命の巫女、それは4人の巫女たちのすべての力を合わせ持って、更に多くの力を持った巫女。その力はあまりに大きすぎるから、この村でもめったに生まれてはこないんだ。彼女が生まれてきたのは大きな災いが村を襲ったときだけで、歴史上にもたったの3人しかいなかった。その命の巫女が探求の巫女その人だったなんて。
それからのみんなのはしゃぎようったらなかった。みんな興奮して口々に何かを言い合っていて、守護の巫女でさえ声が上ずっていたの。すぐに我に返ってみんなをなだめたけど、それでも浮ついた雰囲気はぜんぜん去らなかった。あまりの扱いの違いに命の巫女自身が呆然としてしまったくらい。みんなが興奮していたから、リョウが独り静かに席に座っていたことには、おそらく誰も気づいていなかっただろう。
みんなはもうすぐにでも災厄を退けられるような気分でいたみたいだけど、守護の巫女は命の巫女をどう扱ったらいいのか判らなくなってたようだった。どうにか騒ぎを鎮めたあと、改めて命の巫女を歓迎する言葉を述べてから、議題を変えてしまったの。運命の巫女は、影が今日も襲ってくる予言をしている。時刻は日没よりも少し前で、あたしはその時間また村で祈りを捧げることになってるんだ。

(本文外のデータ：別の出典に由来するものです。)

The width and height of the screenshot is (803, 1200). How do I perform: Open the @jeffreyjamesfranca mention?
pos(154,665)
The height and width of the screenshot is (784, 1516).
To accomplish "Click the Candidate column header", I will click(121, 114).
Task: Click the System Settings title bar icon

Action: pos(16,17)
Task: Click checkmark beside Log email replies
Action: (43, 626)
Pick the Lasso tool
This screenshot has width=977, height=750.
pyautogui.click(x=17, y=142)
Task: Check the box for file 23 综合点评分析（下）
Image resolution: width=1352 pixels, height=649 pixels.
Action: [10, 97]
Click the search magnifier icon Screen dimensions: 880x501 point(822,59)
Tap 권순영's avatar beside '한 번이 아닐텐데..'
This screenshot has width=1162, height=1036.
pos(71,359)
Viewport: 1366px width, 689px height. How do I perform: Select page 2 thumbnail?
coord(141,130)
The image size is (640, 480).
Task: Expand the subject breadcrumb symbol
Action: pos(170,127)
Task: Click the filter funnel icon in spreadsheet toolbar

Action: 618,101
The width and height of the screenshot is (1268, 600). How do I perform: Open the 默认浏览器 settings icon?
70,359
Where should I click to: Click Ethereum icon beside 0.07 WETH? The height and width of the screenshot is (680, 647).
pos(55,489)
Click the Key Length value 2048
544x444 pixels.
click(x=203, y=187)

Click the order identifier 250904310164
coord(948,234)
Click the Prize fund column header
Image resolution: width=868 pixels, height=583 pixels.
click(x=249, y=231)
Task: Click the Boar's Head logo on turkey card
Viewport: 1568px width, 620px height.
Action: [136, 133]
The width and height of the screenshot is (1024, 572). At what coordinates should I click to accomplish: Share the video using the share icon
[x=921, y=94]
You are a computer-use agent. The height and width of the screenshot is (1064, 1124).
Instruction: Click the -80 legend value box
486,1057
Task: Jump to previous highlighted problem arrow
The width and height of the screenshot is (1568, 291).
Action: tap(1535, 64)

「――狩人たちの配置についてはリョウに一任するわ。かがり火などの準備は昨日と同じでいいかしら」
「ああ、大丈夫だ。今回は獣鬼の死骸が柵の役目をするだろうから、前回と同じようなタイプの獣鬼なら十分撃退できるだろう。狩人も昨日の戦いでずいぶん慣れたはずだ」
「それは頼もしいわ。…祈りの巫女、あなたも昨日と同じように祈りを捧げて。影の攻撃にはくれぐれも注意するのよ」
「ええ、判ったわ」
探求の巫女が命の巫女だってことが判ってからも、守護の巫女は会議を淡々と進めていって、彼女の存在を頭数には入れていないみたいだった。みんなも不自然さを感じていたようだったけど、不思議に思いながらも会議の進行を妨げることはしなかったんだ。村人の避難や、物資について、そのほかさまざまなことが守護の巫女によって指示されていく。最初に守護の巫女が言ったとおり今日の議題は多くて、すべてをこなさないうちにお昼になってしまったから、そこで守護の巫女はいったん休憩を言い渡したの。
会議が中断すると、あっという間に命の巫女とシュウはみんなに囲まれてしまった。守護の巫女は命の巫女を昼食に誘ったみたい。あたしも誘われそうな予感がしたから、席を立ったリョウに近づいて、そそくさと長老宿舎をあとにしていた。